また、下記のような規模でAWSを利用しているそうです。
- 170以上のAWSアカウントと
- 800以上のAmazon VPC
- 1000以上のVPCピアリング(同じ地域)
- 43ペタバイト以上(データ転送)
ちなみに、Atlassian社の製品プロダクトは下記のようなものがあります。耳馴染みあるものも多いのではないでしょうか?
構成例
VPC Sharingを使う前のサービス所有者チームの管轄エリア(赤点線枠)が分かります。
Shared VPCを使う前は20以上のステップを経て上記を実現していたそうです。

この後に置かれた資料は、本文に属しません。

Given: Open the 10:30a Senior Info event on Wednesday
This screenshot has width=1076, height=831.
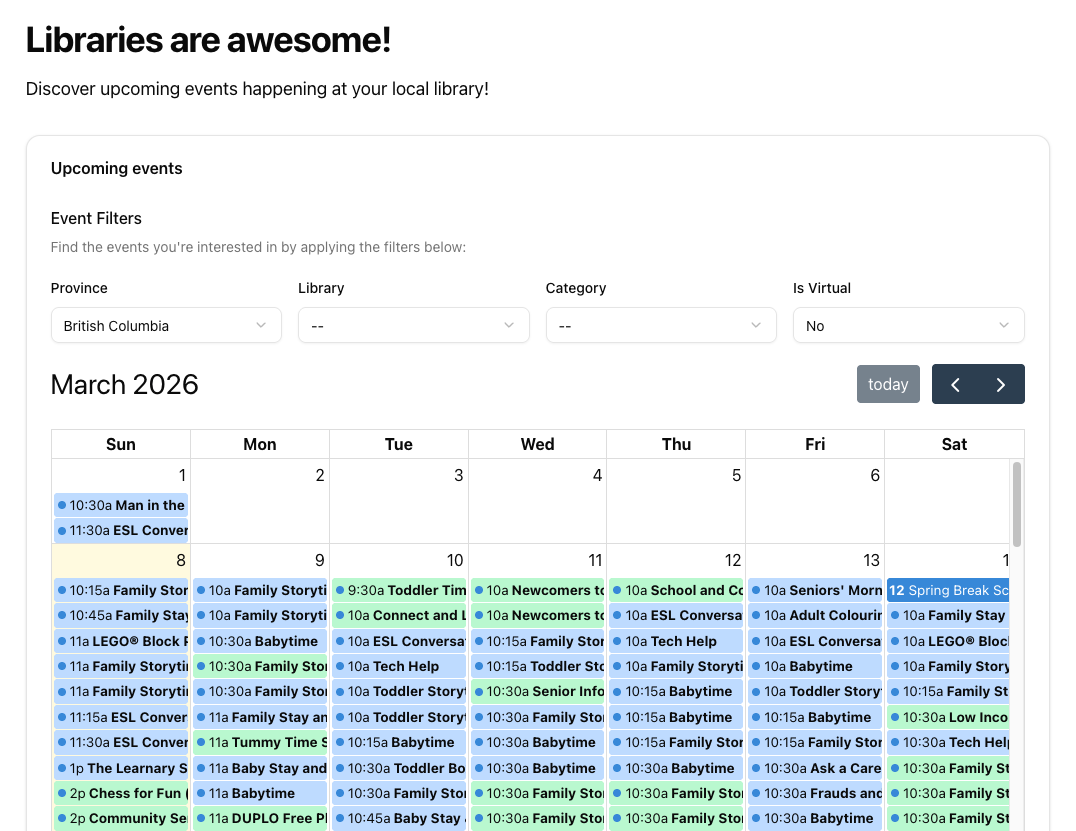Looking at the screenshot, I should tap(538, 691).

Shared VPCによってサービス所有者チームの管轄エリア(赤点線枠)が局所的になっていることが分かります。
これらを実現したOwnerAccountでの設定の一部がこちらです。
また、Security Segmentationについての設定例の一部も説明がありました。
まとめ
「VPC Sharing」を利用するケースや利用した場合のメリットを本セッションで学ぶことが出来ました。実際のシステムの環境に応じてVPN Sharingを適応させた方がいいケースか、複数VPCをそのまま管理させた方がいいのか状況や環境に応じて選択肢が異なるかと思います。「VPC Sharing」にも興味が出てきたので、実際のお客様のユースケースやVPC Sharingを採用したケースの背景などを勉強したいと思います!
以上、大阪オフィスの林がお送りしました!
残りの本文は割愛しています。